Cary Ennis incorporates meditation and stillness into her life as well as her paintings, creating peaceful images that invite contemplation. Maria and Hopi jars and pots line the shelves of her studio beneath photos of her spiritual leaders, and these are the seen and unseen elements that make up her compositions. Meditation extends to all aspects of the painter's life and she begins each day in her studio with a moment of introspection. When painting Hopi pots, she says, "They evoke a kind of silence--nothing more needs to be said. They just make you stop and say, 'Ah.' Eggs are that way too--there is nothing to be said, there is a quiet and a stillness. When this stillness happens in painting, that is what I like."
Arranging a still-life can take minutes or days, and Cary chooses objects that cradle the soft northern light by which she paints. She stops painting at sundown because the sun's light allows her to see truer colors than does studio light.

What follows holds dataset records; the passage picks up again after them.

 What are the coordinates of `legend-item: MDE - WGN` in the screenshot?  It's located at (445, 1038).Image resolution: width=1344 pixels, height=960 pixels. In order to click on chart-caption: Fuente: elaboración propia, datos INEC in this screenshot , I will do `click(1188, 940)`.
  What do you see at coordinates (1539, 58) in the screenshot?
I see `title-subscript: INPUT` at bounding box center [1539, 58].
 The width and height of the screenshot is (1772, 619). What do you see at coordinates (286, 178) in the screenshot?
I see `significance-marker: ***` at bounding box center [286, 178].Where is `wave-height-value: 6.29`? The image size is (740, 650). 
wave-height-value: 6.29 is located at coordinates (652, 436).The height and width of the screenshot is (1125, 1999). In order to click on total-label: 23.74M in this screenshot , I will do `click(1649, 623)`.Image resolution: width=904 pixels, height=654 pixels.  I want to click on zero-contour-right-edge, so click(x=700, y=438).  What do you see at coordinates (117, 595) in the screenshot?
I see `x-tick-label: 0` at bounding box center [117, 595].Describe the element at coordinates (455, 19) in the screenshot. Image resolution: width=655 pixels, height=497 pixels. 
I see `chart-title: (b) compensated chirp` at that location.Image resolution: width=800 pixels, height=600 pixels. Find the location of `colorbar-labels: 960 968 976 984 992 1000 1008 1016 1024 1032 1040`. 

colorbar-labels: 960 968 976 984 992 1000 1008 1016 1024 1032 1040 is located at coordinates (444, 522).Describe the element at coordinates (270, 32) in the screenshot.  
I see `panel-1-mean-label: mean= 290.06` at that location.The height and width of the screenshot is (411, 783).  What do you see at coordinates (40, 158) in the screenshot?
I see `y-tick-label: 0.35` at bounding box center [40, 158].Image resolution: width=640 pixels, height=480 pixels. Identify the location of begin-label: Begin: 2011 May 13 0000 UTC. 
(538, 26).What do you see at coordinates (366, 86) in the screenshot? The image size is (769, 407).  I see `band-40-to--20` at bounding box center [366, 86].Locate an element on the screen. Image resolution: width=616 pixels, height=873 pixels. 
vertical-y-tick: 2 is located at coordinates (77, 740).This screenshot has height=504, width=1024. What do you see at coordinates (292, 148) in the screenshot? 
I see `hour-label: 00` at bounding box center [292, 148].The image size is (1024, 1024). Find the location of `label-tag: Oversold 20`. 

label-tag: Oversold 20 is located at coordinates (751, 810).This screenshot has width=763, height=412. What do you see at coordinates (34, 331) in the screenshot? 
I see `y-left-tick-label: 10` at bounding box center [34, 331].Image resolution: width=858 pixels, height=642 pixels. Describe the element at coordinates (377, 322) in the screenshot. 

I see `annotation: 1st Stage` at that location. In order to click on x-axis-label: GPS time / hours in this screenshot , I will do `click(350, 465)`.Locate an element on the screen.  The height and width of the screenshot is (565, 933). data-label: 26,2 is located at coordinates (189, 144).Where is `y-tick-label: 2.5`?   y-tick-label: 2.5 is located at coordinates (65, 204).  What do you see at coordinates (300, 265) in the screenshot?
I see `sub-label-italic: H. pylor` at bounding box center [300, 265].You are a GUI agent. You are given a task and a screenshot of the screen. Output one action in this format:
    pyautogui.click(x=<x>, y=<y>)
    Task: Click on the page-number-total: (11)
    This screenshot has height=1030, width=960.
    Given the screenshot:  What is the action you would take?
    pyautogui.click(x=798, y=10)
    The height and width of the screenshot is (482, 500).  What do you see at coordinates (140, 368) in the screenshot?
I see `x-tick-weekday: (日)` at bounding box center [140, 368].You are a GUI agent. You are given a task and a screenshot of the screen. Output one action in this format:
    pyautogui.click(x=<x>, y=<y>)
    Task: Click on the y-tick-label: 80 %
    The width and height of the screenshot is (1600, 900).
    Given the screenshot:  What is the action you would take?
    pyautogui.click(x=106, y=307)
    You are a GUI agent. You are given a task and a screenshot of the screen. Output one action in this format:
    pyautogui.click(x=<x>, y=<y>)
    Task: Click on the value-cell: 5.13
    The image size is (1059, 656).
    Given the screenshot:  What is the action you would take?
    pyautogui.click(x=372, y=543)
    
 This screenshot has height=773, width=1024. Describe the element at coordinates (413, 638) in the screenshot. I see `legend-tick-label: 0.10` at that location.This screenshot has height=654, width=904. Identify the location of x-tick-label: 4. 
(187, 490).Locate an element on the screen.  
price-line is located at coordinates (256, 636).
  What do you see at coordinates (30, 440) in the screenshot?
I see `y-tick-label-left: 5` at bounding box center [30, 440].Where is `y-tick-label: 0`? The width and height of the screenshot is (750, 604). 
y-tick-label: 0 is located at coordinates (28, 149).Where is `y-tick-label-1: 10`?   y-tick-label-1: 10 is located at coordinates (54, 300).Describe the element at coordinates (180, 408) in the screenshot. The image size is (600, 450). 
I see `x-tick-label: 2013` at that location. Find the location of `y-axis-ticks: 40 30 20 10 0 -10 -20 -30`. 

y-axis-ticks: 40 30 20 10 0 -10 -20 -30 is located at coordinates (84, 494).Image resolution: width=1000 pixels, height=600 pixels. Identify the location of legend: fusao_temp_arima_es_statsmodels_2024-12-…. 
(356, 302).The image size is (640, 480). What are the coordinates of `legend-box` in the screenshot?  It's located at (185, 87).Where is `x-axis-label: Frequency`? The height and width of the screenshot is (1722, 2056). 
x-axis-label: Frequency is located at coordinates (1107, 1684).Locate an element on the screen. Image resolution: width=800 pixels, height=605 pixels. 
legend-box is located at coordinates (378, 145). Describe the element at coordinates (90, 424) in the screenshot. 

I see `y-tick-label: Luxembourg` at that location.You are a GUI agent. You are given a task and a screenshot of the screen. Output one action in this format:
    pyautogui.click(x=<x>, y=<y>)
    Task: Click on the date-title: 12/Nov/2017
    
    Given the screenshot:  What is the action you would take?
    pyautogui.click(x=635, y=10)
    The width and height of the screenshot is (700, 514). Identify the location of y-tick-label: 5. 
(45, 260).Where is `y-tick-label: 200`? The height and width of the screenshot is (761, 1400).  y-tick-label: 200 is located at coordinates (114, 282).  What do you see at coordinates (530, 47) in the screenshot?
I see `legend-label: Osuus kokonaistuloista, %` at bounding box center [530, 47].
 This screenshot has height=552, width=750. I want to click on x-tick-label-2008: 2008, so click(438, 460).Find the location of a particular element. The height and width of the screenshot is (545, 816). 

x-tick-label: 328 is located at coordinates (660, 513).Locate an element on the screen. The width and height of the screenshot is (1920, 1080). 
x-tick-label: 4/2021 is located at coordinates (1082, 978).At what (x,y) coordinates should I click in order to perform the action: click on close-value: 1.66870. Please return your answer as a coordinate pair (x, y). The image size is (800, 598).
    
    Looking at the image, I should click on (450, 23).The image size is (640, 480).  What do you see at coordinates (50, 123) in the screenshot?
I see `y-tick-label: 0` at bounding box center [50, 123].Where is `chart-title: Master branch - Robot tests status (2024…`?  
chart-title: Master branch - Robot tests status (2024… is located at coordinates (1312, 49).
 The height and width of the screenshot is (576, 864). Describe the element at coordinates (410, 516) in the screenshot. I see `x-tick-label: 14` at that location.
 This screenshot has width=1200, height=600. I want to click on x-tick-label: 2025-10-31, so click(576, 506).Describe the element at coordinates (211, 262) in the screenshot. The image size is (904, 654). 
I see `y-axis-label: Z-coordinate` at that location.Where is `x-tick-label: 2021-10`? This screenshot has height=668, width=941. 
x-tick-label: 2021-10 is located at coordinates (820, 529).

The dark backgrounds, focused light, and tranquil mood of her still-lifes bring to mind Vermeer, one of Ennis' favorite painters. The clarity, calmness, and reverence for the beauty in everyday objects is what Cary sees in him that she tries to capture in her work. She wants us to open our eyes to see things differently, and observe the aesthetic beauty of something as simple as an onion or radish. The cohesiveness of items is important; the individual characters striking harmonious notes that come together to quietly soothe the viewer. The artist says, "I think that when things are seen simply as they are, then the beauty in them reveals itself."